» INSTRUCTIONS TO FOLLOW: Show, from the entries below, every line in which "showing" appears.

Stored data entries
◆ ◆ ◆
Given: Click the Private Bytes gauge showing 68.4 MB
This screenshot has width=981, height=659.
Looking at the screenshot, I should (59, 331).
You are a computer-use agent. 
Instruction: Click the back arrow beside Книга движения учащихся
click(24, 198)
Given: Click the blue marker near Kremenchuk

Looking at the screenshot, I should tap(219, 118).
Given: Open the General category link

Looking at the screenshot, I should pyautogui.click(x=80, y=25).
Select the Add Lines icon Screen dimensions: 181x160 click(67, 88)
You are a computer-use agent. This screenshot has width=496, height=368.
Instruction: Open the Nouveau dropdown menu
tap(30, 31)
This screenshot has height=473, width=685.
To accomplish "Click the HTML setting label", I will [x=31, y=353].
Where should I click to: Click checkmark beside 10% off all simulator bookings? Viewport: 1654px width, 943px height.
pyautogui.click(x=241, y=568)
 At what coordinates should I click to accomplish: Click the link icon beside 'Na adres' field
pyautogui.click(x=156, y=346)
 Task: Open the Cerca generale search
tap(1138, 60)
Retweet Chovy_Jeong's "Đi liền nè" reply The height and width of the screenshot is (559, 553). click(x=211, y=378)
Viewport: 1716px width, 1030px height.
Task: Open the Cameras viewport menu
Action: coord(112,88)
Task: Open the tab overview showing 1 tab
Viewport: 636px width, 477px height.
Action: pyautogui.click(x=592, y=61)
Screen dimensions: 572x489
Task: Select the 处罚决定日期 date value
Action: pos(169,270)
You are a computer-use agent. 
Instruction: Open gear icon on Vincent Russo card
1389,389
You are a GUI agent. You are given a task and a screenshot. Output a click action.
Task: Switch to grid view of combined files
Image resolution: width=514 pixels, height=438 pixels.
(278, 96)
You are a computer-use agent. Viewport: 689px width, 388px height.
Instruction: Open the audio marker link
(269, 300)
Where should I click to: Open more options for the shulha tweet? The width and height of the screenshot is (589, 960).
◆ ◆ ◆
» ANSWER TO THIS TASK:
Given: Click the Private Bytes gauge showing 68.4 MB
Task: Open the tab overview showing 1 tab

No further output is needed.